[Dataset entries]

• • •

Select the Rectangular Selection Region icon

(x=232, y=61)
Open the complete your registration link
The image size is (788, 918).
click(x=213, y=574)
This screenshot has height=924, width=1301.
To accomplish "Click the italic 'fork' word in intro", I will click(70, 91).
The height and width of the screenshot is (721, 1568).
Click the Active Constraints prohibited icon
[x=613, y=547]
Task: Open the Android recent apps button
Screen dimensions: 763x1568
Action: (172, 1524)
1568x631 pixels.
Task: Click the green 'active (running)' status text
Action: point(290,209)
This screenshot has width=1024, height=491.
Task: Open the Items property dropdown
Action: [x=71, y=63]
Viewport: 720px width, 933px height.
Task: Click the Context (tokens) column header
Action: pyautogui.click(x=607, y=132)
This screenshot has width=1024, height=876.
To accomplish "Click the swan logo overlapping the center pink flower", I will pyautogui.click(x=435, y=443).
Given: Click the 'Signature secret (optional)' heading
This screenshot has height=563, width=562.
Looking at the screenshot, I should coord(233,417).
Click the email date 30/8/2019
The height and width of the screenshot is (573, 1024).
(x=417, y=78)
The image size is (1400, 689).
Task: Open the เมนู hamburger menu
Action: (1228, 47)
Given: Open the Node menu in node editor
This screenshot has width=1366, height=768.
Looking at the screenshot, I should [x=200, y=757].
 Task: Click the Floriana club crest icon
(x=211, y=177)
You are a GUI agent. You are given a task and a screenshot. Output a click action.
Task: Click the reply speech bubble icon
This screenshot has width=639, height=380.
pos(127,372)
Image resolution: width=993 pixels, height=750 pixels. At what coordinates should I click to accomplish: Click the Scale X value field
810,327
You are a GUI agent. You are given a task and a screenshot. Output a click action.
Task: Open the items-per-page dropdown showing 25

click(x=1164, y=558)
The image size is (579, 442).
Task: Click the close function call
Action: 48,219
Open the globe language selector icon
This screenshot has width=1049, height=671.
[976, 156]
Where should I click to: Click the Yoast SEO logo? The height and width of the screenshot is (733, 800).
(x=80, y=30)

• • •

## EXERCISE OBJECTIVE
From the data above, output only the lines between the line containing "The height and width of the screenshot is (721, 1568)." and the line containing "Task: Open the Android recent apps button", inclusive, exactly as written.

## ANSWER TO THE PROBLEM
The height and width of the screenshot is (721, 1568).
Click the Active Constraints prohibited icon
[x=613, y=547]
Task: Open the Android recent apps button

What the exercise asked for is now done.